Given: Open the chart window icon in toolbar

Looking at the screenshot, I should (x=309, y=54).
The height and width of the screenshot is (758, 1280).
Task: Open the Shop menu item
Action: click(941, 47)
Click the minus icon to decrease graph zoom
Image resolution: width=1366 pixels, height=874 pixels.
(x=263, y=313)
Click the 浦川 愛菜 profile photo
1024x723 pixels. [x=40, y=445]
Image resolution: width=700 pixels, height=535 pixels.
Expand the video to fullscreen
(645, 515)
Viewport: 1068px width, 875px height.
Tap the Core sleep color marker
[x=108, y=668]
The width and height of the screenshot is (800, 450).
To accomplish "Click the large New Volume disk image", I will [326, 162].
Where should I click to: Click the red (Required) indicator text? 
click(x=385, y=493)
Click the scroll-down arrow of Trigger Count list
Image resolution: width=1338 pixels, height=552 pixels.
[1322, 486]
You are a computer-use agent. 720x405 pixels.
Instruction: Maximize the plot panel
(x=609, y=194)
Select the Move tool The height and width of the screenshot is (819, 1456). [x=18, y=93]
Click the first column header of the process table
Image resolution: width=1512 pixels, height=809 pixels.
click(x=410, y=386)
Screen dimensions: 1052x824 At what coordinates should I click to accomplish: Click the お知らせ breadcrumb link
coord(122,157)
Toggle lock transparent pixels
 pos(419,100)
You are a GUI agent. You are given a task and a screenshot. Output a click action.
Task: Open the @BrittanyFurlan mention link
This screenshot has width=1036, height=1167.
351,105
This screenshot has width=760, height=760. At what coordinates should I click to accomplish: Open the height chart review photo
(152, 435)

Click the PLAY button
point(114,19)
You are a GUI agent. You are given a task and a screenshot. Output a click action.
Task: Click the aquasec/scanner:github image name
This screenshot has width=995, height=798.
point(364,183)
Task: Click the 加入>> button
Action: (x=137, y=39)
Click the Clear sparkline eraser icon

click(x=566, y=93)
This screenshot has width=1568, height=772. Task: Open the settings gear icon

===============

DESCRIPTION OF THE TASK -> Output an exact copy of each record.

SOLUTION TO THE EXERCISE ->
Given: Open the chart window icon in toolbar

Looking at the screenshot, I should (x=309, y=54).
The height and width of the screenshot is (758, 1280).
Task: Open the Shop menu item
Action: click(941, 47)
Click the minus icon to decrease graph zoom
Image resolution: width=1366 pixels, height=874 pixels.
(x=263, y=313)
Click the 浦川 愛菜 profile photo
1024x723 pixels. [x=40, y=445]
Image resolution: width=700 pixels, height=535 pixels.
Expand the video to fullscreen
(645, 515)
Viewport: 1068px width, 875px height.
Tap the Core sleep color marker
[x=108, y=668]
The width and height of the screenshot is (800, 450).
To accomplish "Click the large New Volume disk image", I will [326, 162].
Where should I click to: Click the red (Required) indicator text? 
click(x=385, y=493)
Click the scroll-down arrow of Trigger Count list
Image resolution: width=1338 pixels, height=552 pixels.
[1322, 486]
You are a computer-use agent. 720x405 pixels.
Instruction: Maximize the plot panel
(x=609, y=194)
Select the Move tool The height and width of the screenshot is (819, 1456). [x=18, y=93]
Click the first column header of the process table
Image resolution: width=1512 pixels, height=809 pixels.
click(x=410, y=386)
Screen dimensions: 1052x824 At what coordinates should I click to accomplish: Click the お知らせ breadcrumb link
coord(122,157)
Toggle lock transparent pixels
 pos(419,100)
You are a GUI agent. You are given a task and a screenshot. Output a click action.
Task: Open the @BrittanyFurlan mention link
This screenshot has width=1036, height=1167.
351,105
This screenshot has width=760, height=760. At what coordinates should I click to accomplish: Open the height chart review photo
(152, 435)

Click the PLAY button
point(114,19)
You are a GUI agent. You are given a task and a screenshot. Output a click action.
Task: Click the aquasec/scanner:github image name
This screenshot has width=995, height=798.
point(364,183)
Task: Click the 加入>> button
Action: (x=137, y=39)
Click the Clear sparkline eraser icon

click(x=566, y=93)
This screenshot has width=1568, height=772. Task: Open the settings gear icon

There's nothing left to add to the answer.